Sources tell CBSLA's Michele Gile that the students will be suspended after posting the photos on social media of the weekend off-campus party.
They attend three different high schools in Newport Beach and Costa Mesa and the principals from those three schools were at Newport Harbor High School Monday night to meet with angry and concerned parents.
Five hundred people gathered to express their outrage.
Jewish students told the packed gymnasium they aren't surprised. They say that swastikas are carved into bathroom walls and desks on campus. They've learned to ignore Jewish jokes.
Local mayors, school district representatives, leaders from synagogues, anti-hate groups and the parents of Blaze Bernstein gathered to talk about the impacts of hate, however small.
"In an extreme case like this our son died as a result of ignorance and intolerance," said Jeanne Pepper, Blaze Bernstein's mother. "We want to change that and we're here to help."
Hundreds gave a standing ovation to two Holocaust survivors who said they are not afraid of this one thoughtless act but unaddressed where it could lead.
"Then they burn books. Then they break windows of shops. And then they incarcerate people and then they kill them," said Holocaust survivor Myriad Shapiro. "So this is where it stops. It has to stop."
"There is something in the air and it is scary," said Holocaust survivor Agi Gyurik. "I think that parents have a great responsibility to educate their children."
There are at least three investigations into the weekend hate incident involving Newport Harbor, Costa Mesa and Estancia high schools.
"The community is concerned about this type of incident because it doesn't happen in isolation. We're only months since the terrible attack, the massacre at the Pittsburgh synagogue," said Newport Beach's Rabbi Gersh Zylberman from Temple Bat Yahm. He has been talking to his members who are upset and afraid.
Anti-Semitic incidents were up 94 percent in our nation's schools in 2017, according to the Anti-Defamation League.
The rabbi says he's seen social media posts since the original pictures were posted that are extremely troubling.
"We know that in addition to the photos of the events at that party, there are many social media posts supporting those kids' actions and really making us even more concerned than the original incident to begin with," said Rabbi Zylberman.
The president of the Los Angeles Holocaust Museum is inviting all of the kids at the party to come learn something.
"We're not educating our young people adequately to know what these symbols mean," said LA Holocaust Museum President Paul Nussbaum. "These are symbols of hate.

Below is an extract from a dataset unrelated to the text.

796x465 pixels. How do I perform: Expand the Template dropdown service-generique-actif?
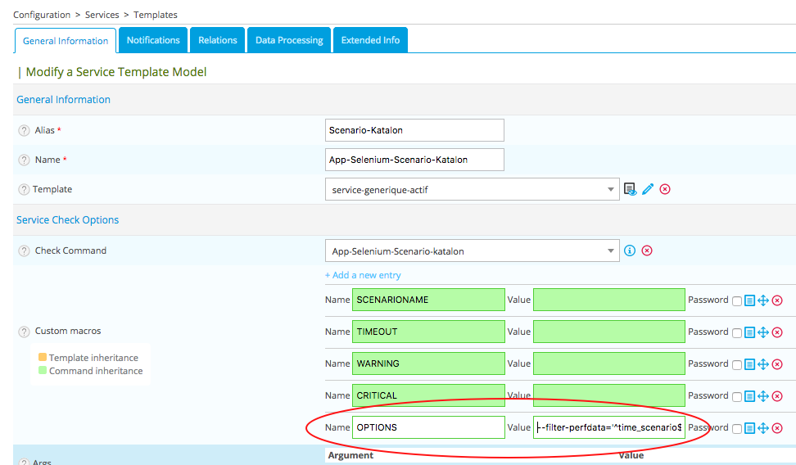[x=611, y=189]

These are symbols of a regime of hate."
Newport-Mesa Unified officials say they are determining what action to take against the students in the pictures.
"Millions of people were murdered under those swastikas," said Eva Nathanson, a survivor who lost nearly all of her family in the Holocaust. "I was horrified. It brought back some painful memories. Also brought back some anger. Just disbelief that this is going on. It really affected the past 24 hours for me. It was very difficult."
Another meeting to address the hateful behavior is scheduled for Thursday night at 6 p.m. This time at Corona del Mar High School.